Однажды зимой мне понадобилось поехать в колхоз «Память Кирова». Я позвонила председателю Матрене Федоровне Тимашовой.
Она сказала, что всю неделю были сильные снегопады, дорогу не успевают расчищать, легковые машины не могут пробиться в сугробах, а «козлик» стал на ремонт. Матрена Федоровна пообещала прислать на станцию лошадь, а чтобы мне не замерзнуть в пути (ведь на лошади-то езды добрых два часа), — валенки и тулуп.
Я обрадовалась. В наше время машин и моторов не так часто выпадает удовольствие прокатиться на санках. Сразу нахлынули милые воспоминания моего деревенского детства. «Лошадка мохноногая», которая «торопится, бежит». «Дровенки», заваленные сеном. Сидишь, бывало, на них спиной к лошади, а накатанная дорога скользит, скользит из-под полозьев. Впрочем, розвальни на станцию не пришлют. Пришлют сани со спинкой — козырки́.
...Хорошо, что «ямщик» сел не на облучок, а рядом со мной. Иначе нам трудно было бы разговаривать. А он оказался очень словоохотливым. Это был парень с такими сияющими глазами, что я запомнила их голубыми, хотя, пожалуй, они все-таки серые. Из-под лихо сдвинутой шапки на лоб его валом валились прямые бронзово-русые волосы, будто пшеница, сброшенная с лафета.
Парень говорил неумолчно и за половину пути успел рассказать мне все колхозные новости, а также сообщить о важнейшем событии своей жизни — о том, что года нет, как он женился, что жену его зовут Роза и это имя ей очень идет.
Время от времени я задавала вопросы, и Василий охотно отвечал. Так я узнала, что он имеет «три основные профессии»: тракторист, комбайнер, механик прессподборщика. И еще одну, о которой он упомянул, как мне показалось, смущенно, — дояр.

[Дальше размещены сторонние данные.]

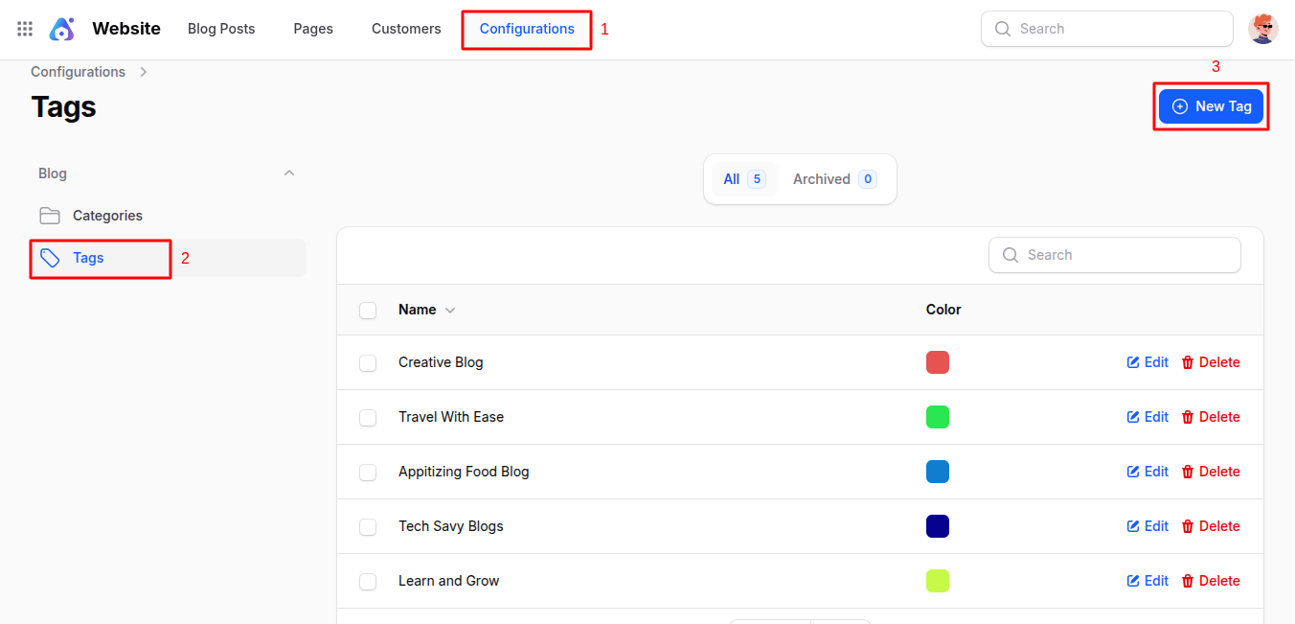
Task: Click the Website app logo icon
Action: pos(62,29)
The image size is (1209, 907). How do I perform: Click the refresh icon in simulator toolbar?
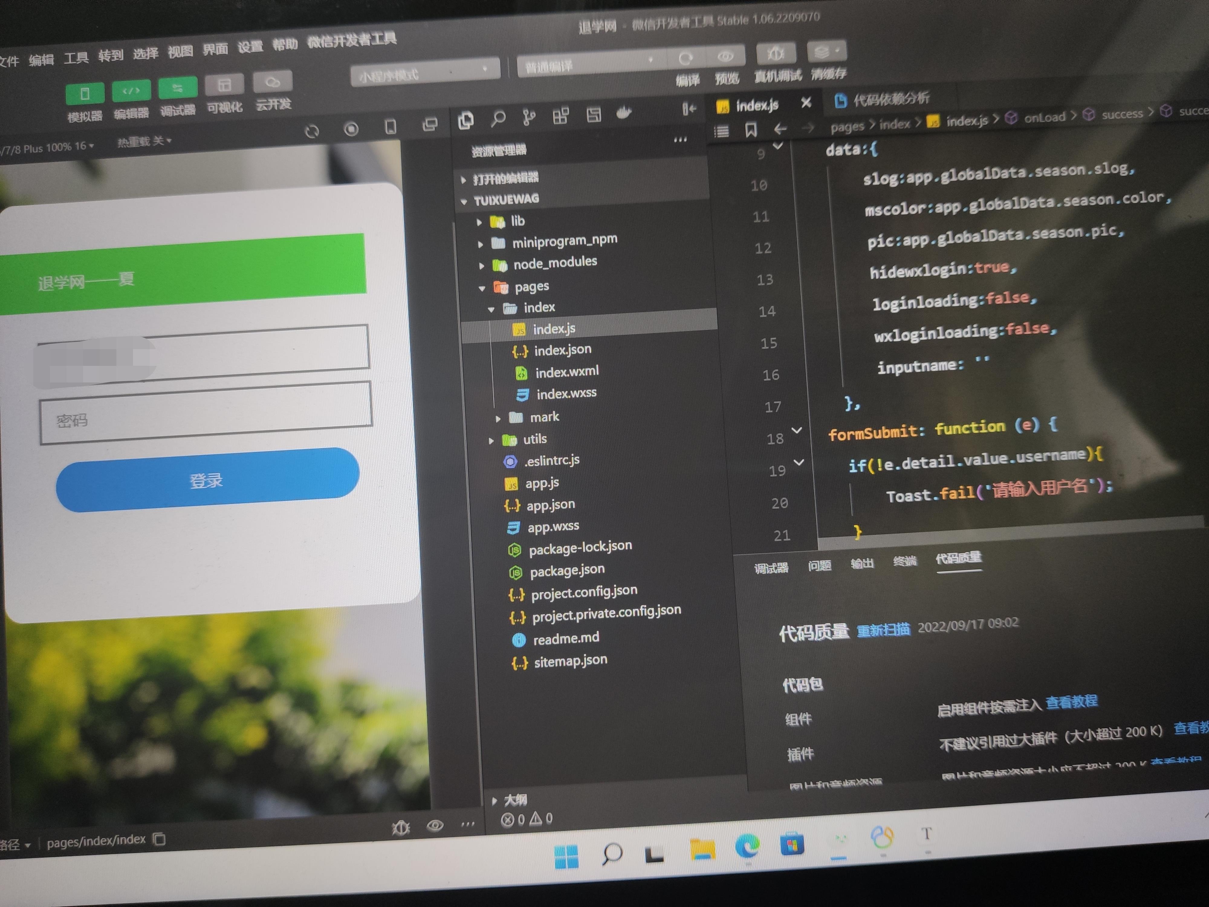tap(312, 132)
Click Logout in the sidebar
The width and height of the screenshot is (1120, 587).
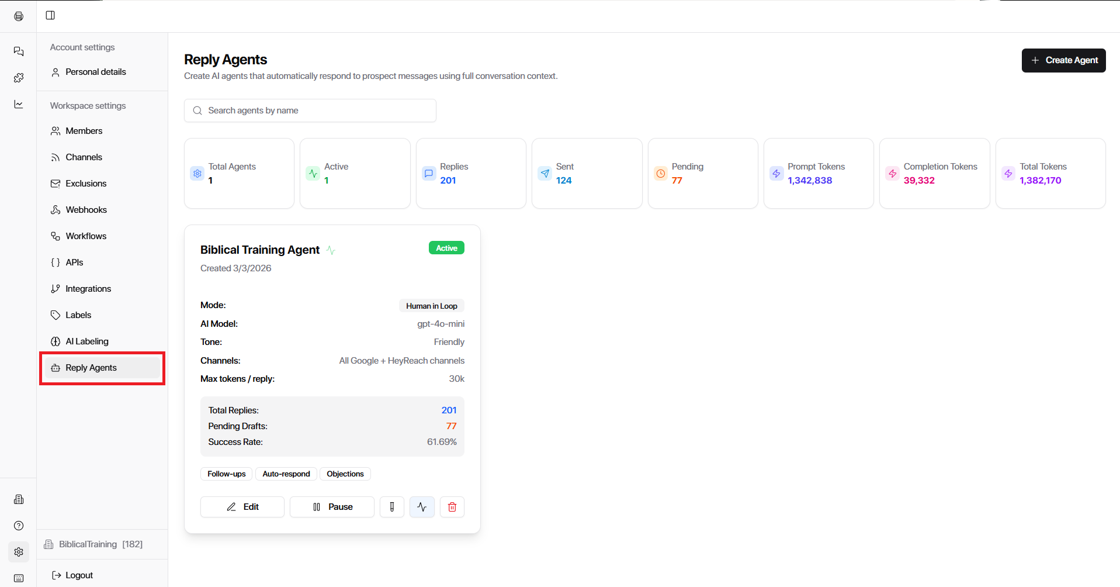click(79, 575)
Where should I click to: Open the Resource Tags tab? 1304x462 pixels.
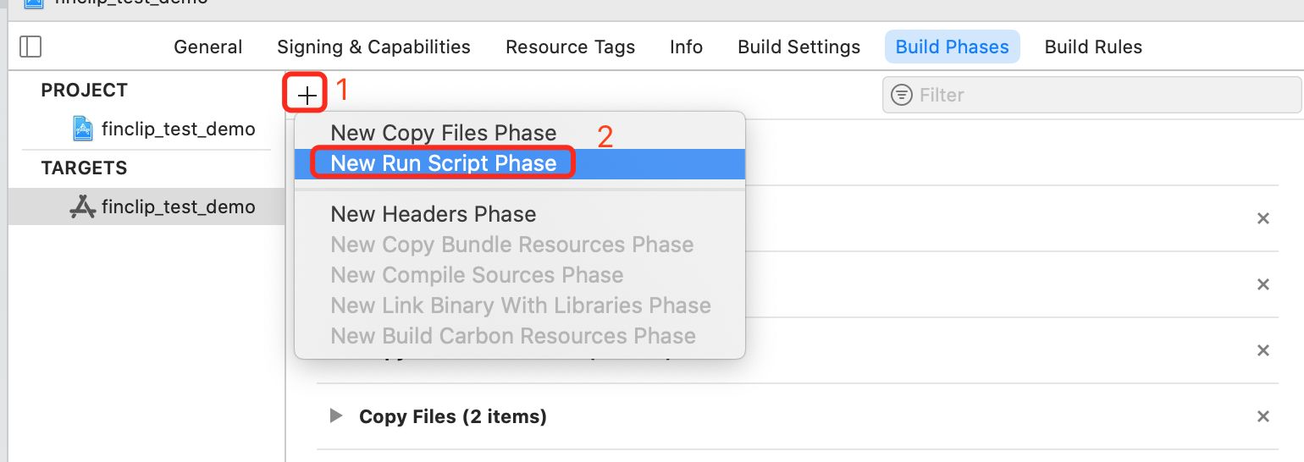pyautogui.click(x=570, y=47)
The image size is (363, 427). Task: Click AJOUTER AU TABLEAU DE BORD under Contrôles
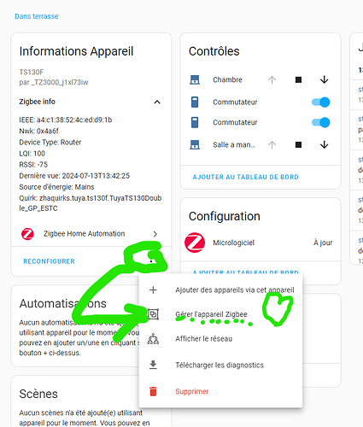(245, 177)
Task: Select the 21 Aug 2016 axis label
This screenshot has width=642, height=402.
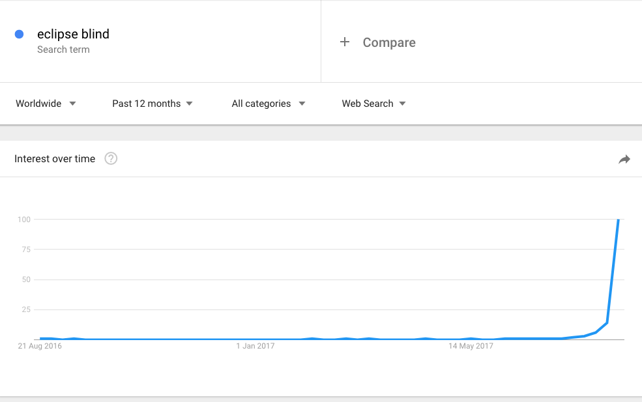Action: coord(40,346)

Желая ободрить парня, я произнесла маленькую речь о том, что в старые времена и впрямь считали, будто доить корову пристало только бабе, но если кто думает так и теперь, — это отрыжка прошлого. Ничего зазорного в этом деле для мужчины нет. Всякий труд почетен. И так далее, в том же духе...
Василий с полным вниманием выслушал мой назидания. Но когда я напомнила ему, что «Комсомольская правда» посвятила специальную полосу парням-доярам, выдохнул сокрушенно:
— Да ведь те ребята стали доярами по сознательности. А я — через свою глупость и через свою любовь...

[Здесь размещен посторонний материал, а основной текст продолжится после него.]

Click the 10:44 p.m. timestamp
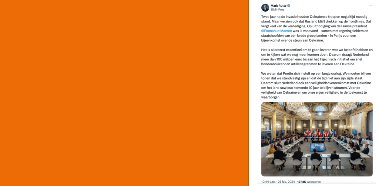Screen dimensions: 379x186 (268, 182)
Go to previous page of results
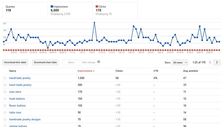The image size is (223, 127). [210, 62]
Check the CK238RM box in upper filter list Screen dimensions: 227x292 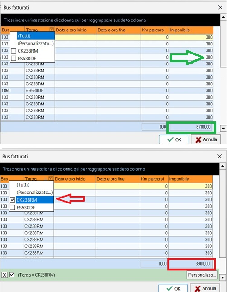point(14,51)
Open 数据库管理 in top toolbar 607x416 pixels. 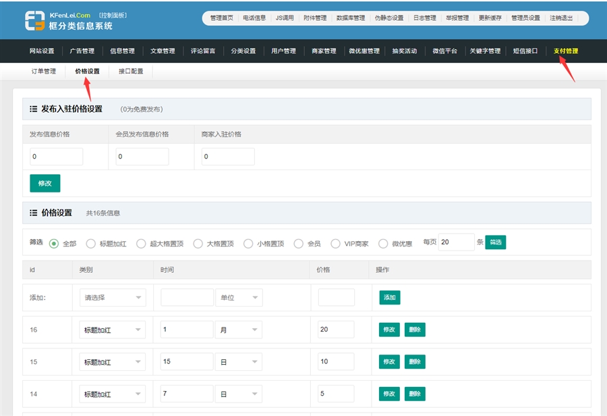tap(351, 18)
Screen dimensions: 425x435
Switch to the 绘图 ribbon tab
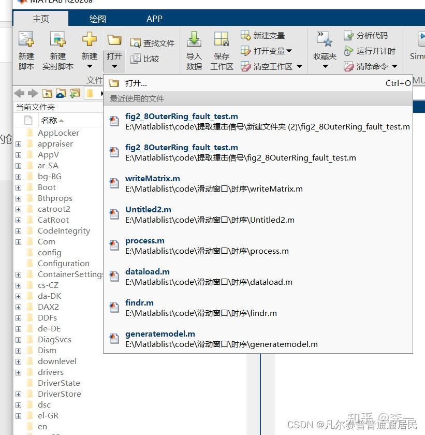tap(97, 18)
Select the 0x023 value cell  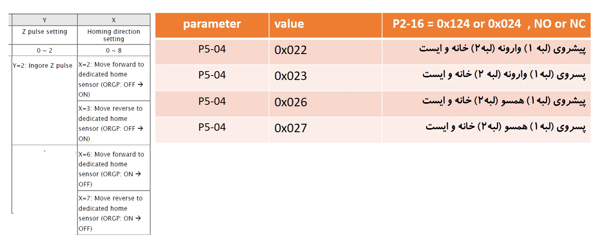click(x=291, y=76)
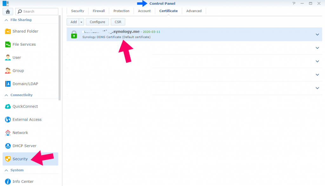
Task: Click the Configure button
Action: (x=97, y=22)
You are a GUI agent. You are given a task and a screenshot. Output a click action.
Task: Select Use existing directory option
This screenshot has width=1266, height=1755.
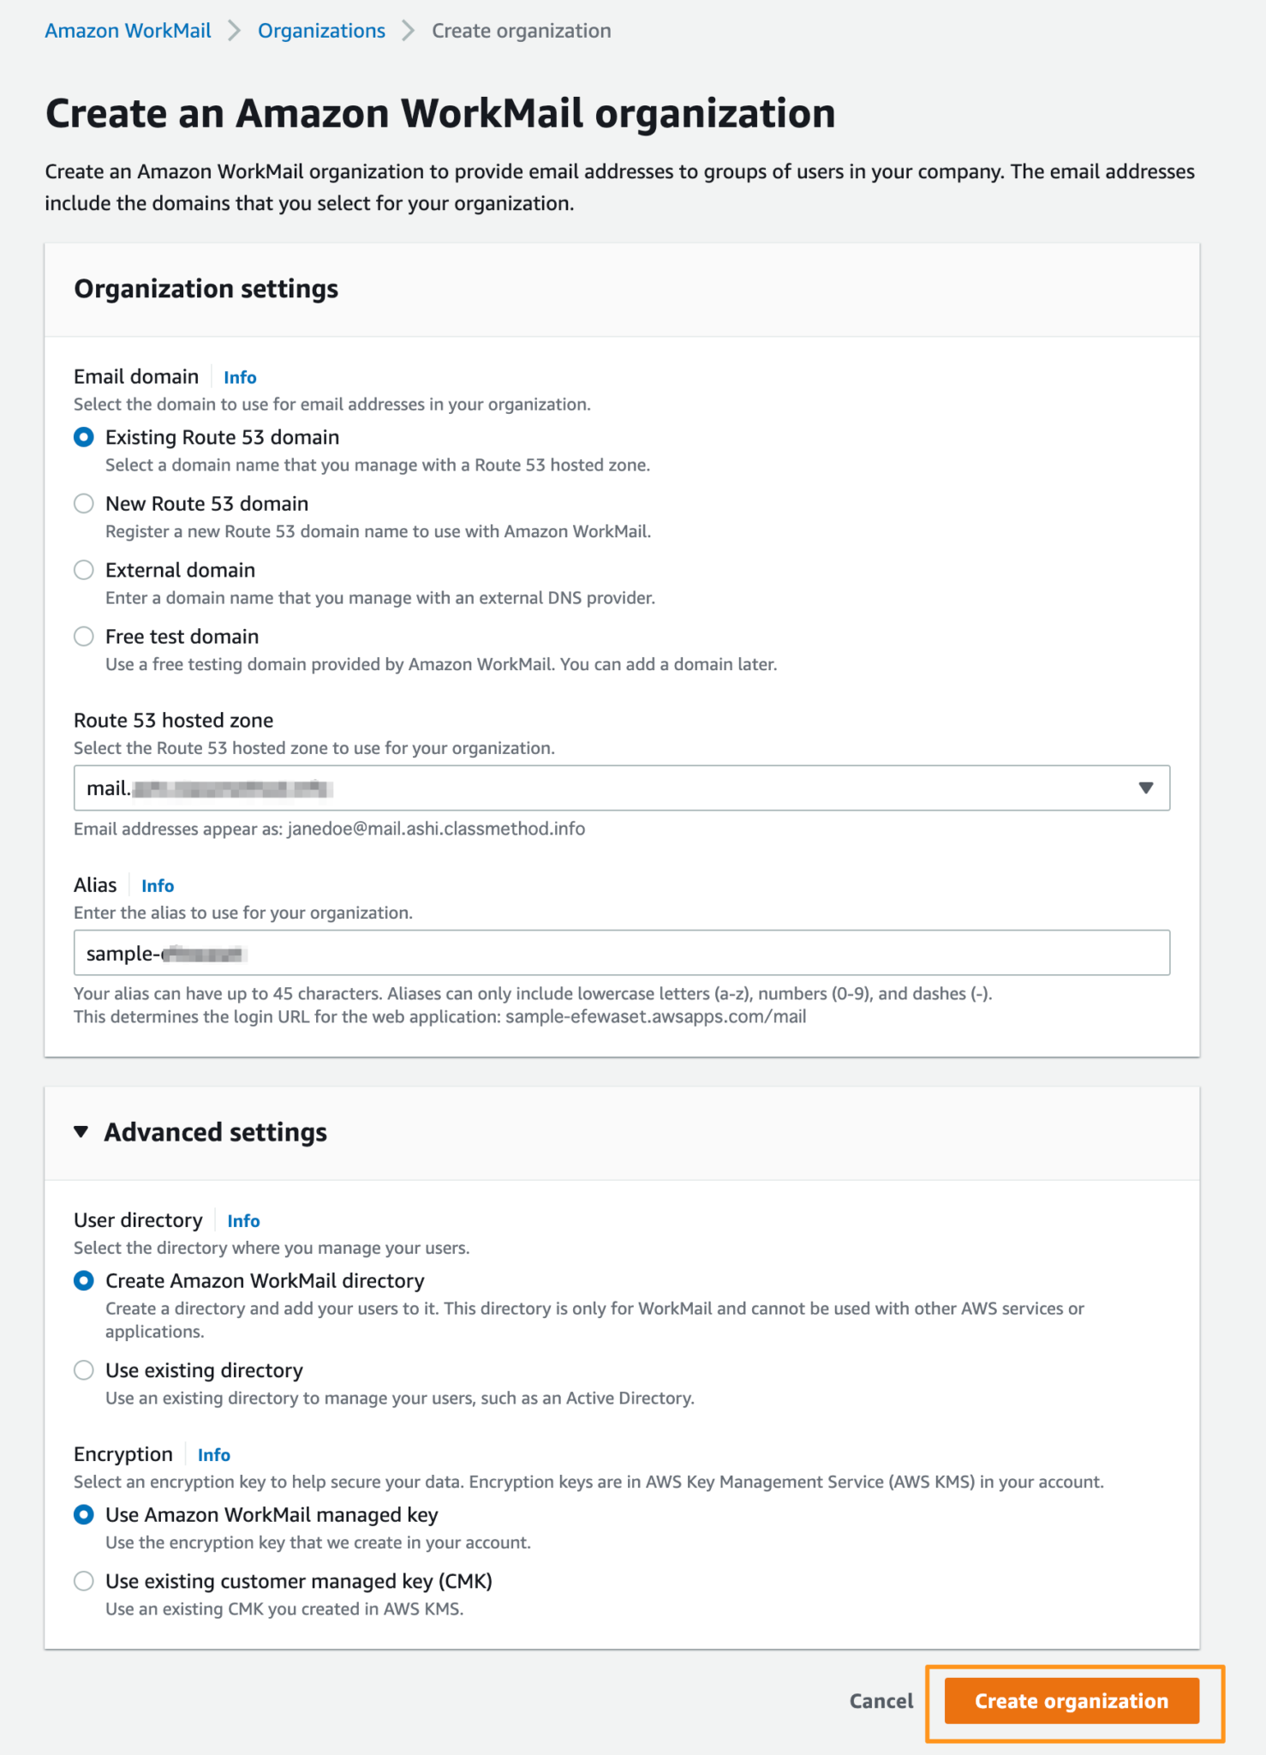pos(84,1369)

После такого доверительного признания я настроилась услышать нечто лирическое и была разочарована, когда Василий деловым тоном спросил:
— Вы видели пресс-подборщик? Знакомы с принципом его работы?
Похоже было, что парень застеснялся и уводит разговор в сторону. Любопытством его можно было только вспугнуть. Оставалось вооружиться терпением. Я постаралась мобилизовать в себе весь запас интереса к сельскохозяйственной технике.
Василий воодушевился, рассказывал взахлеб:
— Учился я на курсах, имел в виду стать комбайнером. Но тут получил наш колхоз самоходный пресс-подборщик. Матрена Федоровна спрашивает механизаторов: «Кто на нем желает работать?» Старые комбайнеры сомневаются: еще неизвестно, что за машина, может, ломаться будет. Люди они детные, им нужно твердое обеспечение. На своих-то привычных марках они, зажмурившись, любой хлеб не стригут, а бреют.
А я — новичок. Мне что ту, что иную машину — все равно осваивать. Согласился. Василий Михайлович Фролов, наш колхозный инженер, стал со мной отдельно занятия проводить.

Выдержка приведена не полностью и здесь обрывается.